Calcium chloride is a simple molecule composed of one calcium atom and two Chlorine atoms and has the chemical formula CaCl2. As a food additive it can be recognised in ingredients listing as E 509.
FOOD INDUSTRY
In the food industry Calcium chloride is used in a wide range of food products – from cheese and tofu to beer, canned fruits and vegetables and sports drinks.
It is used as a nutrient supplement, stabiliser, thickener, and texturiser and is useful in baked goods, dairy products, beverages, juices, coffee, tea, condiments, jellies, meat products, and other products.
The most common uses:
· As a firming agent in canned vegetables
· It is often used in sports drinks where it acts as an electrolyte, which are ions that conduct electrical activity and help the body maintain fluid balance as well as proper muscle and nerve functions. It also helps maintain bone can health, prevent muscle spasm and keep the heartbeat regular.
· Prevents browning of fresh fruits and vegetables and helps maintain texture.
USES IN DAIRY PRODUCTS
When making cheese, calcium chloride helps create a firmer setting curd. Store bought pasteurised milk or goat’s milk may have a lower calcium content. The amount of calcium in the milk will affect coagulation and coagulation time of the cheese. Adding the calcium chloride allows cheese makers to better control the coagulation process. The amount of calcium chloride added will depend on:
· the acidity (pH) and calcium concentration of the milk;
· processing conditions, such as temperature;
· desired coagulating time.
It is also used in the beer industry to get the correct mineral levels and acidity in the brewing water.
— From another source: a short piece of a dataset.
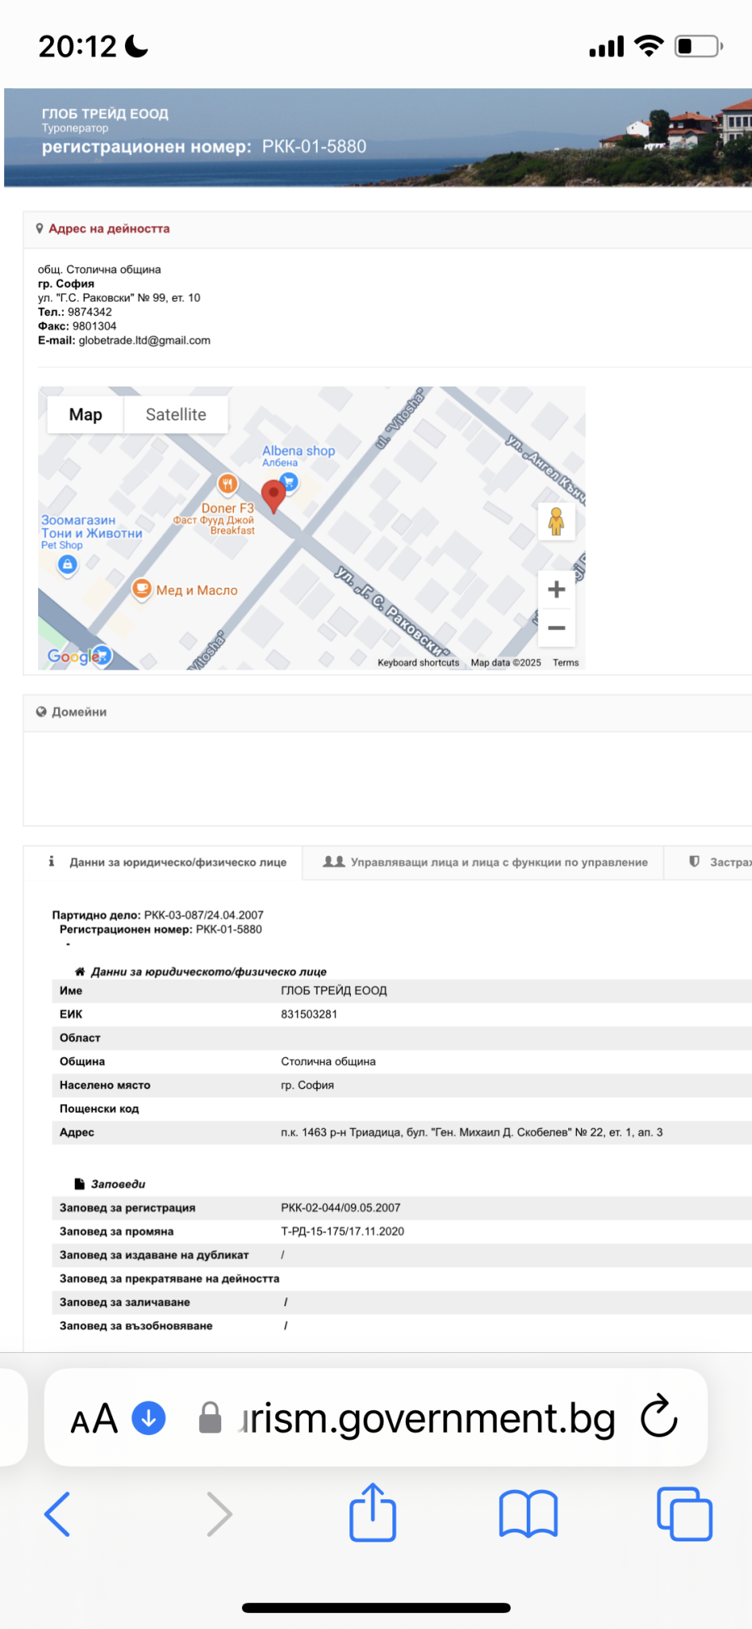This screenshot has width=752, height=1629.
Task: Select Данни за юридическо/физическо лице tab
Action: [x=167, y=862]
MOLECULAR GASTRONOMY – SPHERIFICATION
One of the most interesting uses is in a process called spherification where it is combined with sodium alginate. This Molecular gastronomy technique is used to make fake (faux) caviar, often using fruit or vegetable juices.
HEALTH ISSUES / SIDE EFFECTS
Calcium chloride is widely regarded as a SAFE PRESERVATIVE by most food safety organisations including the FDA and European Union.